The scene begins with Henry's interpretation of the war as a sea
during a storm where the wind and sea battle against each other yet
it is the same sea and same wind that are in conflict with each
other. He says both forces participating in the war are equal in
strength and tugging to be victors yet there seems to be no purpose,
nor any resoluton. He thinks that what God wills, will happen and
wishes for a more simple life than that of king. This is in direct
contrast to Edward and Richard as well as the Queen who are all
vying for the crown and the power that comes with it. He compares
the life of a shepherd to that of a king and his lack of ambition for
power makes him a sympathetic figure. Yet he lacks tragic stature
as he is too ineffectual a leader and is a victim of circumstance
who cannot navigate in the world he is part of.
When a son enters carrying the body of his father whom he has
accidentally killed, the king is appalled. This is a piece of dramatic
symbolism suggesting the unnatural conflict in which the son
fought against his father. Although somewhat heavy-handed, this
scene suggests that destruction of families is not just limited to the
two warring families but to all families in England. The blind rage
that makes men kill results in unexpected results that on a personal
level may be disastrous. Henry's reaction is moving,
"Whiles lions war and battle for their dens,
Poor harmless lambs abide their enmity."
These are the unfortunate circumstances of war. Regardless of
where it takes place, the innocent suffer for the ambitions of a few.
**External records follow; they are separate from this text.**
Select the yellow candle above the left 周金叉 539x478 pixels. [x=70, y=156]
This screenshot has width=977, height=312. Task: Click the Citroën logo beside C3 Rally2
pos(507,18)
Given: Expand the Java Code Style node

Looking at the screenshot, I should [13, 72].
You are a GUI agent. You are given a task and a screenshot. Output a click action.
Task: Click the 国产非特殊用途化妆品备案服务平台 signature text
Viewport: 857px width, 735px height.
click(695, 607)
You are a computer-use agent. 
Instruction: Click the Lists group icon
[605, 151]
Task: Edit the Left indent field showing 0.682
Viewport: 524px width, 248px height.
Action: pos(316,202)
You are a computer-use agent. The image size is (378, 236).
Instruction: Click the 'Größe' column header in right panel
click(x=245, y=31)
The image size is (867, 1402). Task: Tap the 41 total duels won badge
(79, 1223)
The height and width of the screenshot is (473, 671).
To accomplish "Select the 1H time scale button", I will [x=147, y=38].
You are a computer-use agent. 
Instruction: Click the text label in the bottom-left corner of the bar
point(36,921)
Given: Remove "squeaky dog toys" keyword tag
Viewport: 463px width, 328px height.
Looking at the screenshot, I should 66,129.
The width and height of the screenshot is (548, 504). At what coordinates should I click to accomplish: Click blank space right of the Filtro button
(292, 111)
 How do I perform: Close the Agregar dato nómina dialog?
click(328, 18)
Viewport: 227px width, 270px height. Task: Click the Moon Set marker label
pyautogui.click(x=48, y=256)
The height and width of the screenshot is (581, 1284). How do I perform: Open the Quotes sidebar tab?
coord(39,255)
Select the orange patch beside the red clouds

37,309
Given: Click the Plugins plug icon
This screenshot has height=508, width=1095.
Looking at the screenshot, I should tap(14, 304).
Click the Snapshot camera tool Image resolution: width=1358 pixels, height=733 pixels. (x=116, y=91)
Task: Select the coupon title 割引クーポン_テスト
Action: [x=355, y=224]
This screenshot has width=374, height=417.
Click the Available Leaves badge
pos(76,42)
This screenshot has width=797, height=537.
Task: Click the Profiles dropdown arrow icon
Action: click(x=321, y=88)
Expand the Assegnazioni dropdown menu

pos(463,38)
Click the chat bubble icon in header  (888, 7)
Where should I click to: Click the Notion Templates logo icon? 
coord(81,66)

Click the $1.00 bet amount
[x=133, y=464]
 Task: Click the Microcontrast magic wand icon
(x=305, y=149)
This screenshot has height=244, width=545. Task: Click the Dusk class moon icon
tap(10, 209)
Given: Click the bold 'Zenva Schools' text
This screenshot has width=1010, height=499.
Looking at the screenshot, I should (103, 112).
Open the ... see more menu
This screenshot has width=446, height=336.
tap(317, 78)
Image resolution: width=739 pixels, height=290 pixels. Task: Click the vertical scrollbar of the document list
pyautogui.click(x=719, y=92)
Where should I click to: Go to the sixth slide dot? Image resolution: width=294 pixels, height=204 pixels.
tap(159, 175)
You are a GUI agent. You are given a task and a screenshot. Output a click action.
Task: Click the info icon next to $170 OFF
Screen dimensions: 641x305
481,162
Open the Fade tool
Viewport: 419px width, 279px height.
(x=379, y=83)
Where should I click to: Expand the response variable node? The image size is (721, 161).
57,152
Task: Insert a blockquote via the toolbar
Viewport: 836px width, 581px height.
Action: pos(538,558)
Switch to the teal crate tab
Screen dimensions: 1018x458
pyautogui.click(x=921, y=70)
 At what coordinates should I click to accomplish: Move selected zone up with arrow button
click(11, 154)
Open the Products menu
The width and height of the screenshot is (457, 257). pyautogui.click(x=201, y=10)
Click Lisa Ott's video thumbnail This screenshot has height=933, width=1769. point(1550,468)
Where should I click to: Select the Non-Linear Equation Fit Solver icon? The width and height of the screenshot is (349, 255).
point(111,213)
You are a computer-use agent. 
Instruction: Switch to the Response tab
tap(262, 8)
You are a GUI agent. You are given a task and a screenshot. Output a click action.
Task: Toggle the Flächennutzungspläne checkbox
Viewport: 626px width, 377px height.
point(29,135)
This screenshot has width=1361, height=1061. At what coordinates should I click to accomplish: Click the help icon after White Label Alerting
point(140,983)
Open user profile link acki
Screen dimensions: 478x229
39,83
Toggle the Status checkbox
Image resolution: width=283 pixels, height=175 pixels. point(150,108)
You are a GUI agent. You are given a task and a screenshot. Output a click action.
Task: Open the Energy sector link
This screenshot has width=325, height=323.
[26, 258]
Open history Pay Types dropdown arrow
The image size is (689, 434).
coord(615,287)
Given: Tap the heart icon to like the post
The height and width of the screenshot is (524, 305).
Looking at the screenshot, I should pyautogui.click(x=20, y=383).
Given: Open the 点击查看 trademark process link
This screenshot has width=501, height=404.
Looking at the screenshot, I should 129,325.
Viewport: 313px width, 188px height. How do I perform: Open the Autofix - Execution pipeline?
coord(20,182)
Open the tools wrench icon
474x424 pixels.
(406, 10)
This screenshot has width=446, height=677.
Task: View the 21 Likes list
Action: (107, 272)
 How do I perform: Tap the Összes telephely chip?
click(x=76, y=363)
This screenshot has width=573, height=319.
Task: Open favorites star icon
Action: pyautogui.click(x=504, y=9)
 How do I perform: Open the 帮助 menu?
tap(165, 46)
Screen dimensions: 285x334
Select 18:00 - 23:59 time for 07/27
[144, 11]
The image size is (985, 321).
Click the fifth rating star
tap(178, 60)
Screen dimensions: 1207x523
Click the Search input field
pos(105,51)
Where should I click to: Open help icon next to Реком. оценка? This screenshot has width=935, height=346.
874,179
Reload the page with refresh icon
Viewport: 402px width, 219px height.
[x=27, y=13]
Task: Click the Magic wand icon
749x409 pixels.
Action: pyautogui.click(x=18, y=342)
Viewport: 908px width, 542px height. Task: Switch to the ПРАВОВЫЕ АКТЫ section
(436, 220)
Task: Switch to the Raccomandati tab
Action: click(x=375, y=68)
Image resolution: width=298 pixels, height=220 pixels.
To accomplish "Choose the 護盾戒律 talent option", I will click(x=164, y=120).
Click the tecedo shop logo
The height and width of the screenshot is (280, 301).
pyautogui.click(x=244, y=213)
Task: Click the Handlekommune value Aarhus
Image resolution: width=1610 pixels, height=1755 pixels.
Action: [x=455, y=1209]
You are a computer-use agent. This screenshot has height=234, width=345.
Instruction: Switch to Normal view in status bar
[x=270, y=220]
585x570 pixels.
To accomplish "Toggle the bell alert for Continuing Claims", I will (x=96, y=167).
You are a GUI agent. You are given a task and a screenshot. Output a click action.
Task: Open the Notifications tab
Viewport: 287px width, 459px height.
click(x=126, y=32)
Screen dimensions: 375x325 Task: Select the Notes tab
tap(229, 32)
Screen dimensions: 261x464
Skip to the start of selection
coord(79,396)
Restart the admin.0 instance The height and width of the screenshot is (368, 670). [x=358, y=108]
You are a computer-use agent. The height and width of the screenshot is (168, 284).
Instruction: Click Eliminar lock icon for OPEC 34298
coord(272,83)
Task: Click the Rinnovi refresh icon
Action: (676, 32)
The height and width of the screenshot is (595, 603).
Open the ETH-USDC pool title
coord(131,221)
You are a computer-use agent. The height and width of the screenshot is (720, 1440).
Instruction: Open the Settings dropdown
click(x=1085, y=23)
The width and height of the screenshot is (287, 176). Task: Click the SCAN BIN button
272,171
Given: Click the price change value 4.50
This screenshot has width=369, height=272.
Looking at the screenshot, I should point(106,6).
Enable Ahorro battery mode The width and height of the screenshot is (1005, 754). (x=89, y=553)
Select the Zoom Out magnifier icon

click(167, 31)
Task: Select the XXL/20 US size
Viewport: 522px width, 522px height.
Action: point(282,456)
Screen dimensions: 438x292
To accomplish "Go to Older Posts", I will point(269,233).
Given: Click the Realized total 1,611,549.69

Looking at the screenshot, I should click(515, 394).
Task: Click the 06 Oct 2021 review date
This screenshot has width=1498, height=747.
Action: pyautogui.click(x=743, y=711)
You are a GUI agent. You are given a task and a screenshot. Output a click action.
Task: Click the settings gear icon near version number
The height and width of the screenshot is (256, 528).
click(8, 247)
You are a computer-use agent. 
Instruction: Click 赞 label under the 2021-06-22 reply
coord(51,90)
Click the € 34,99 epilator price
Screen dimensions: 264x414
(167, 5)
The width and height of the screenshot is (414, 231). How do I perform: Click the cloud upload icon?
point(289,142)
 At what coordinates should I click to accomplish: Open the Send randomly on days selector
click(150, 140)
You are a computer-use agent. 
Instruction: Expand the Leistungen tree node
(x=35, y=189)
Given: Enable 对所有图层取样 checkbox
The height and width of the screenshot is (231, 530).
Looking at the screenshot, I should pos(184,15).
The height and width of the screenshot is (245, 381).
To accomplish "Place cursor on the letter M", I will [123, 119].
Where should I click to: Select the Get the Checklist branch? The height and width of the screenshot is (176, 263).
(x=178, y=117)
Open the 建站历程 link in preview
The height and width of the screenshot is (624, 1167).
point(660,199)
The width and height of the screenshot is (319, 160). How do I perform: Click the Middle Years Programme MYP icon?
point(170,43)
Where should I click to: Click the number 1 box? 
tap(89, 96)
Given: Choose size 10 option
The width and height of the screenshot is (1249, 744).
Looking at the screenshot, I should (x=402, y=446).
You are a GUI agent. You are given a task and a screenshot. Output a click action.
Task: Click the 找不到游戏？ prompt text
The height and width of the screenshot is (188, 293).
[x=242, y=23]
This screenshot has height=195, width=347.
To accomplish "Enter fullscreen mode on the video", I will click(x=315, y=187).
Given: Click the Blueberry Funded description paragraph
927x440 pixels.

Although Henry is a lame ruler, his perception of the evils of war
are on target.
Next comes a Father carrying the body of the son who he has
killed unknowingly. Recognizing the body of the dead man as his
son, the father breaks down and starts weeping. He curses the
miserable age and its unnatural, mutinous, erroneous and butchery
happenings and refers to the battle as "a deadly quarrel," which
suggests how extreme is the animosity between the two families
has wrought. No one in England is exempt from the cruel nature of
war. Shakespeare is ironically commenting on the unnatural
conflict going on and emphasizing the disruption of all normal
relations. The inability of the monarch is the most important factor
that has led to this sedition. Henry realizes this, when he says,
'How will the country for these woful chances
Misthink the King and not be satisfied!'
The king realizes the fact that his inability to be an ideal monarch
has led to civil war, chaos and confusion and discontent. He is so
helpless and desperate that he wishes that he were dead.
The tranquil Mood is disturbed by the entrance of the Prince who
cries to his father to escape quickly from the hands of Warwick.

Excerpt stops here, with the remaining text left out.